Menschenrechtsbeauftragter lehnt "Schutzzonen" in Afghanistan ab

Berlin (dts Nachrichtenagentur) – Der Menschenrechtsbeauftragte der Bundesregierung, Christoph Strässer (SPD), lehnt die Einführung von „Schutzzonen“ in Afghanistan als Fluchtalternative ab. „Das Gerede von `innerstaatlichen Fluchtalternativen` in Afghanistan ist eine absurde Idee“, sagte Strässer im Interview der „Welt“. Berlin wisse das auch, „denn wieso erhöhen wir unsere militärische Präsenz dort?“, fragte der SPD-Politiker.

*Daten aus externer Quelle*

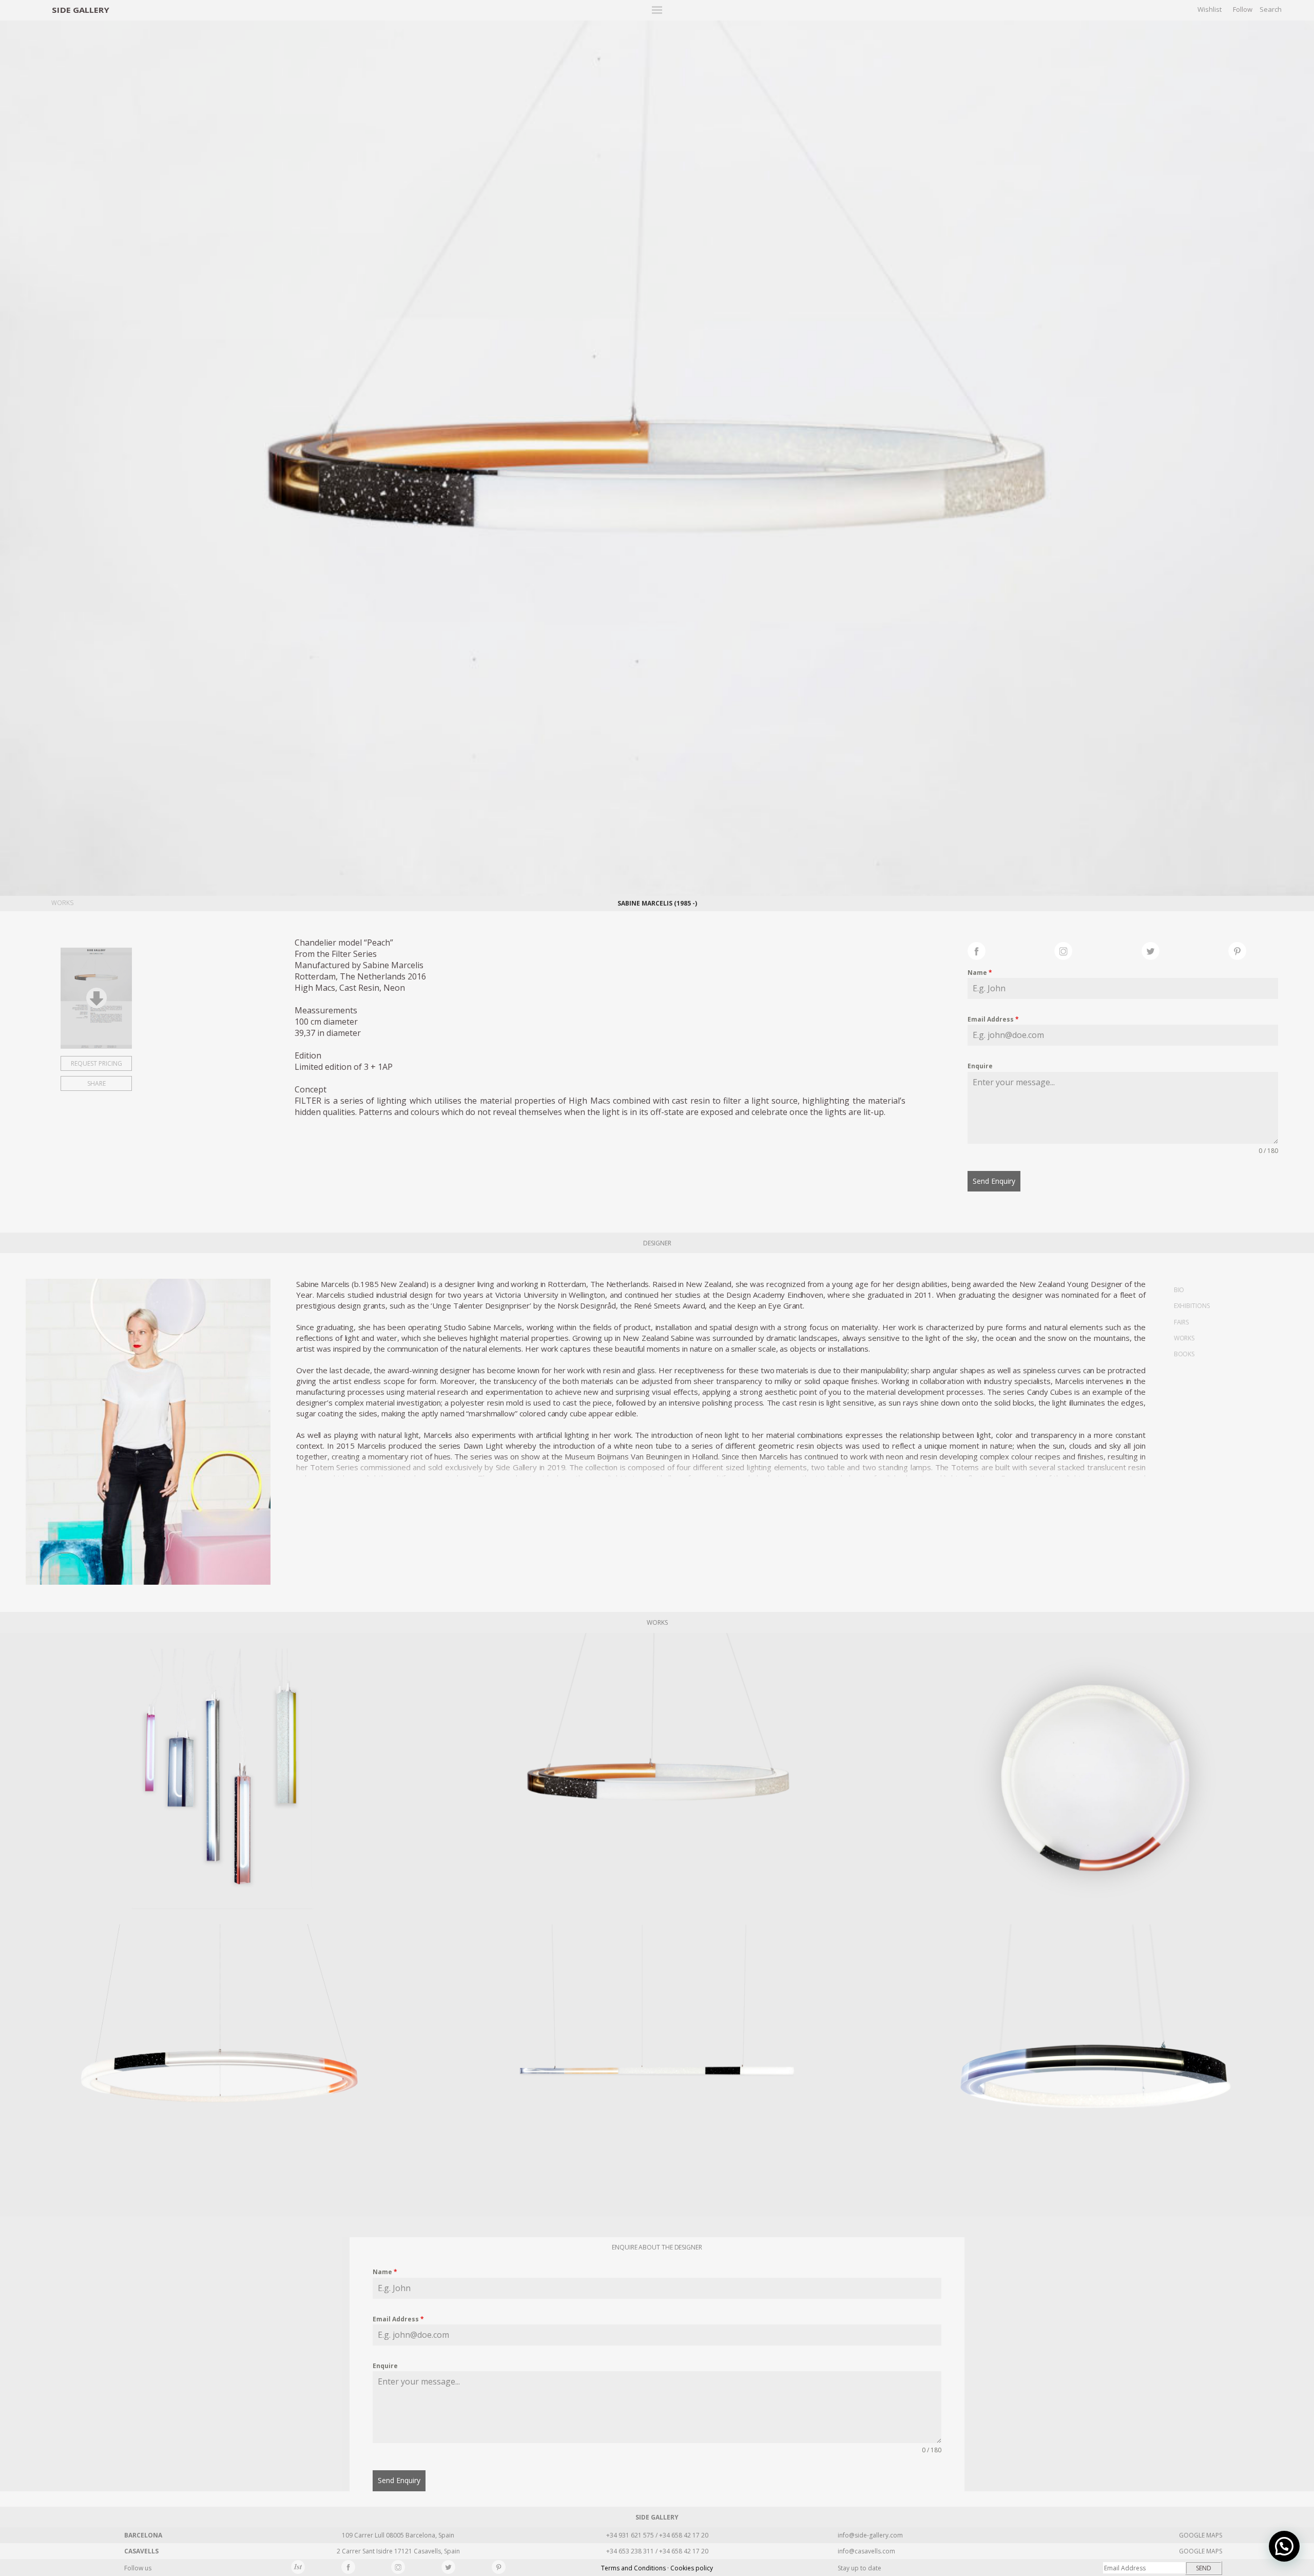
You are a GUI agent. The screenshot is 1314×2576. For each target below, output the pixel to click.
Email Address (993, 1019)
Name (980, 972)
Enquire (980, 1066)
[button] (1284, 2546)
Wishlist (1209, 9)
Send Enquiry (994, 1181)
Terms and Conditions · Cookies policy (657, 2568)
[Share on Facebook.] (1011, 949)
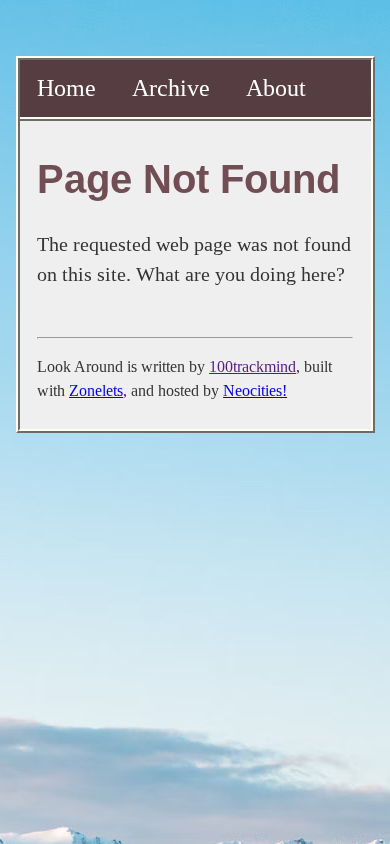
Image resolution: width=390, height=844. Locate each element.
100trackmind (252, 366)
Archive (171, 88)
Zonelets (96, 390)
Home (66, 88)
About (276, 88)
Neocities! (255, 390)
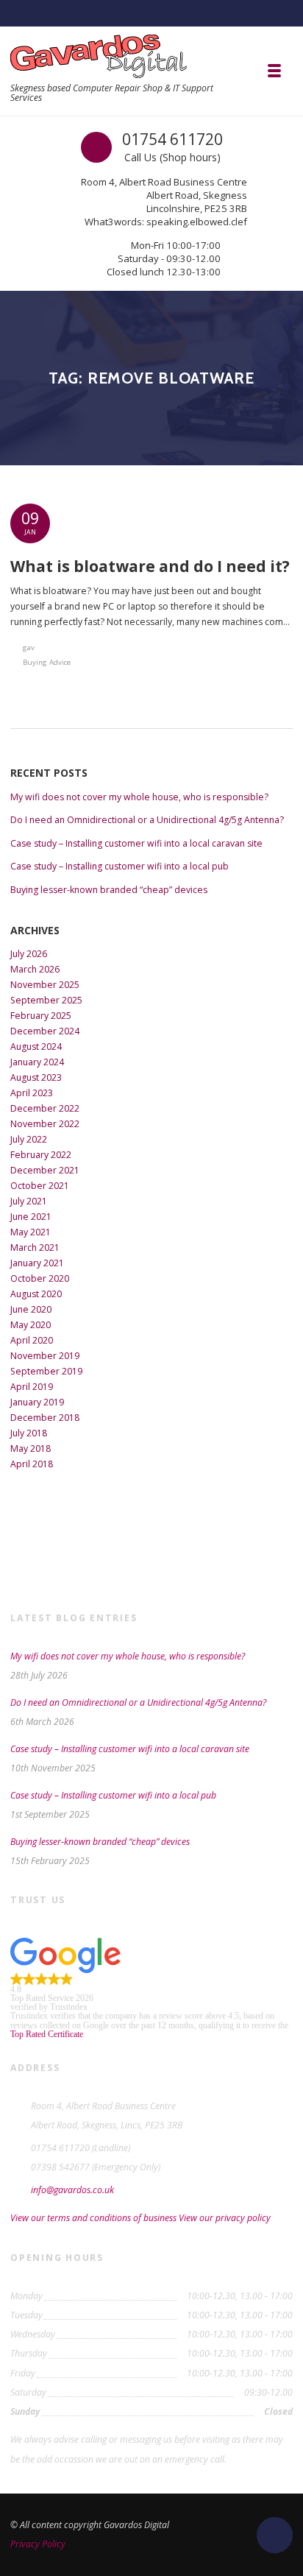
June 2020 (30, 1309)
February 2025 (40, 1015)
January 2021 (37, 1263)
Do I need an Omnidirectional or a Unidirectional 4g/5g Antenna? (147, 820)
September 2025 (46, 1000)
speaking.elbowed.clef (196, 221)
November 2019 (44, 1355)
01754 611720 (172, 139)
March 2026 (35, 969)
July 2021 (28, 1201)
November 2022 (44, 1124)
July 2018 (28, 1433)
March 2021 (35, 1247)
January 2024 (37, 1062)
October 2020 (39, 1278)
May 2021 (30, 1232)
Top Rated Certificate (46, 2034)
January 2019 (37, 1402)
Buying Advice (47, 662)
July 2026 (28, 954)
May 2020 (30, 1325)
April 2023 (31, 1093)
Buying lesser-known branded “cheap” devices (108, 889)
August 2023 (36, 1077)
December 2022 (44, 1108)
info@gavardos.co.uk (72, 2190)
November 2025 (44, 984)
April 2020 (31, 1340)
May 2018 (30, 1448)
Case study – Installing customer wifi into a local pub (119, 866)
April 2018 (31, 1464)
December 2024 (44, 1031)
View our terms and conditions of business (93, 2218)
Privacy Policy (37, 2544)
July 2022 (28, 1139)
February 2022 (40, 1154)
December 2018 (44, 1417)
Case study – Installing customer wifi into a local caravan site (136, 843)
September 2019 (46, 1371)
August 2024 (36, 1046)
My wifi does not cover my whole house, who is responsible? (139, 797)
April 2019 (31, 1386)
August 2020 (36, 1294)
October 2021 (39, 1185)
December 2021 (44, 1170)
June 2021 (30, 1216)
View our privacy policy (225, 2218)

„Geradezu aberwitzig ist die Vorstellung, Menschen in `Schutzzonen` zu pferchen und militärisch zu bewachen.“ Kanzlerin Angela Merkel (CDU) hatte Anfang Dezember zu erkennen gegeben, Flüchtlinge aus Afghanistan hätten wenig Chancen auf Asyl, in diesem Zusammenhang sprach sie von „innerstaatlichen Fluchtalternativen“ in Afghanistan. Strässer kündigte Widerstand dagegen im Parlament an. „Sobald über dieses Thema im Bundestag debattiert wird, werde ich gegen dieses Konstrukt vermeintlich `innerstaatlicher Fluchtalternativen` argumentieren.“ Strässer warnte davor, im Zuge einer sogenannten Realpolitik den universellen Wert der Menschenrechte zu relativieren. „Immer wieder, und leider auch im Westen, wird die Bedeutung der Menschenrechte relativiert“, sagte er. „Wer die Universalität der Menschenrechte infrage stellt, begibt sich auf einen gefährlichen Weg in ganz finstere Zeiten, wie es sie auch schon auf unserem Kontinent, noch im vergangenen Jahrhundert, gegeben hat.“ Die Strategie „Stabilität ja, Freiheit nein“ sei „alt, und sie ist gescheitert“, sagte Strässer. „Wir sollten sie ad acta legen.“ Natürlich müsse man stets „die reale Situation analysieren“. Das heiße aber nicht, „dass wir Werte, die wir gemeinsam mühsam erstritten haben, über Bord werfen“.